Requirement:
Across the whole listing, return each line exactly, with no images included.
------------------------------
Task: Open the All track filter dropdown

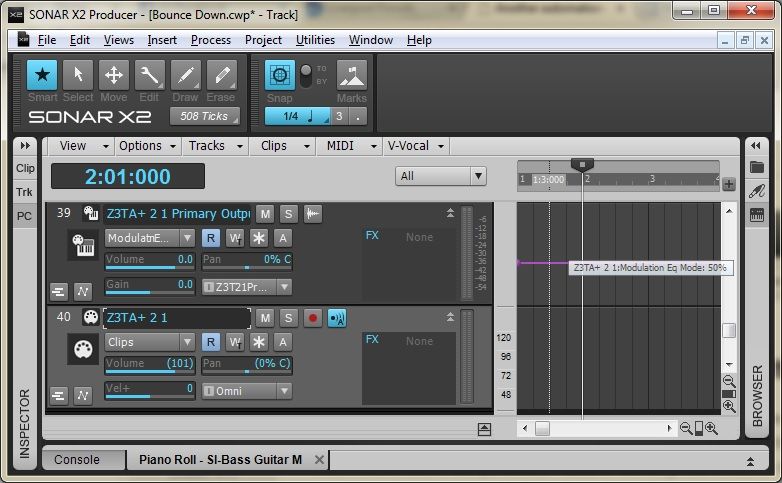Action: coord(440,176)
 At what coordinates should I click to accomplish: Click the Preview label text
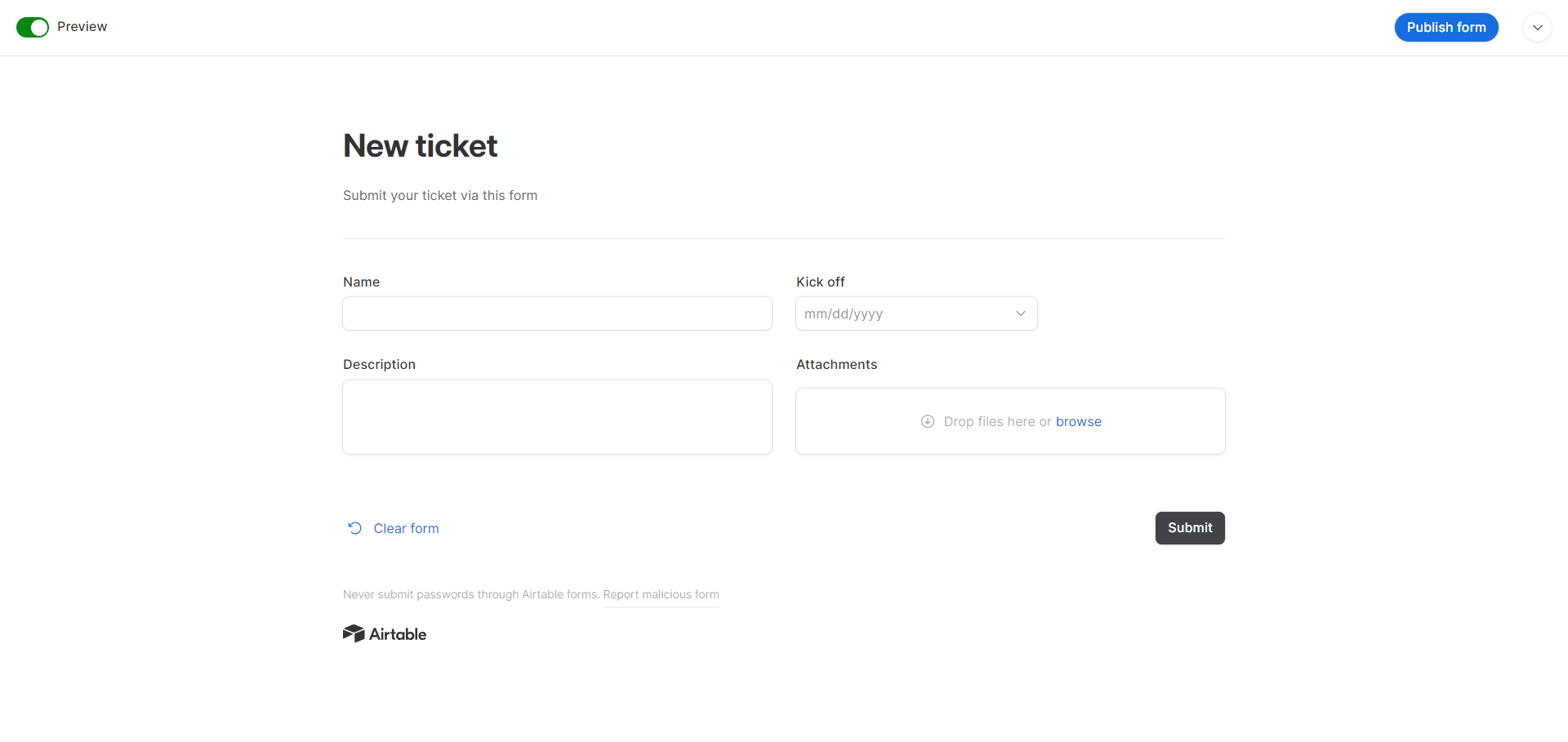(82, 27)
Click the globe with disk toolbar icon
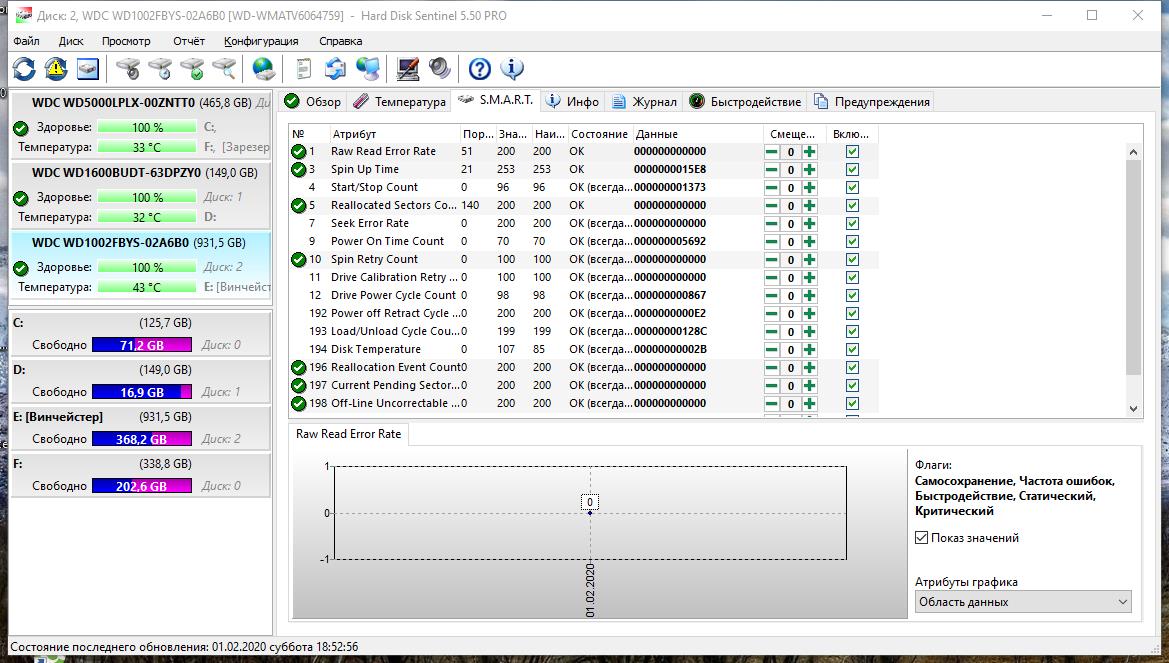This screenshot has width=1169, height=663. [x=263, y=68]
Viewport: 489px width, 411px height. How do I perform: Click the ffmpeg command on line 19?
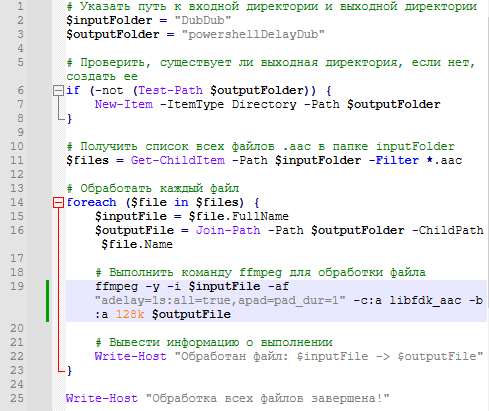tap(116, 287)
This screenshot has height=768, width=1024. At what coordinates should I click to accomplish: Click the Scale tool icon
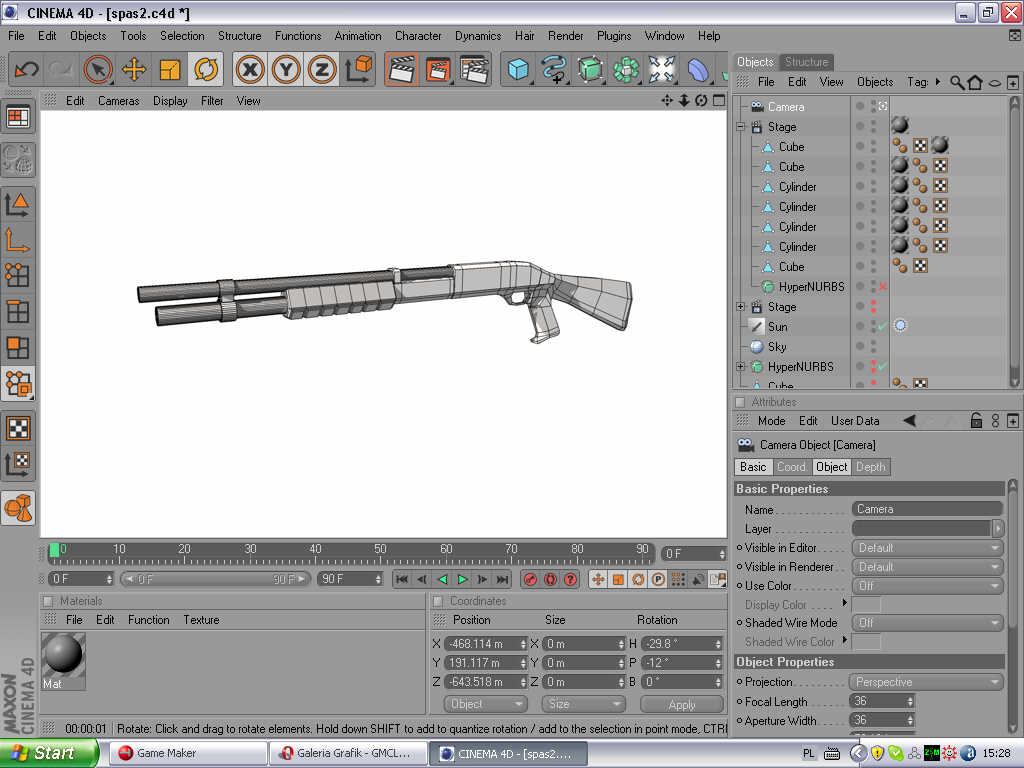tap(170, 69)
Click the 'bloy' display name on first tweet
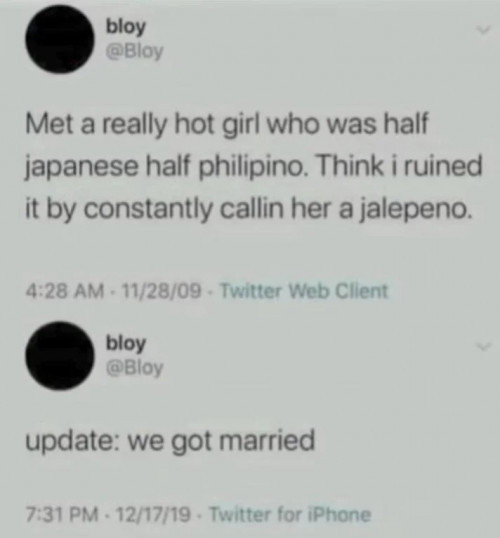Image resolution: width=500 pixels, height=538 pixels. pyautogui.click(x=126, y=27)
------------------------------
Written answer:
Task: Open the All track filter dropdown

Action: coord(440,176)
 At what coordinates should I click to accomplish: Click the Preview label text
(82, 27)
Click the globe with disk toolbar icon
This screenshot has width=1169, height=663. [x=263, y=68]
Viewport: 489px width, 411px height. How do I perform: Click the ffmpeg command on line 19?
tap(116, 287)
This screenshot has height=768, width=1024. At what coordinates should I click to accomplish: Click the Scale tool icon
tap(170, 69)
Click the 'bloy' display name on first tweet
Image resolution: width=500 pixels, height=538 pixels. pyautogui.click(x=126, y=27)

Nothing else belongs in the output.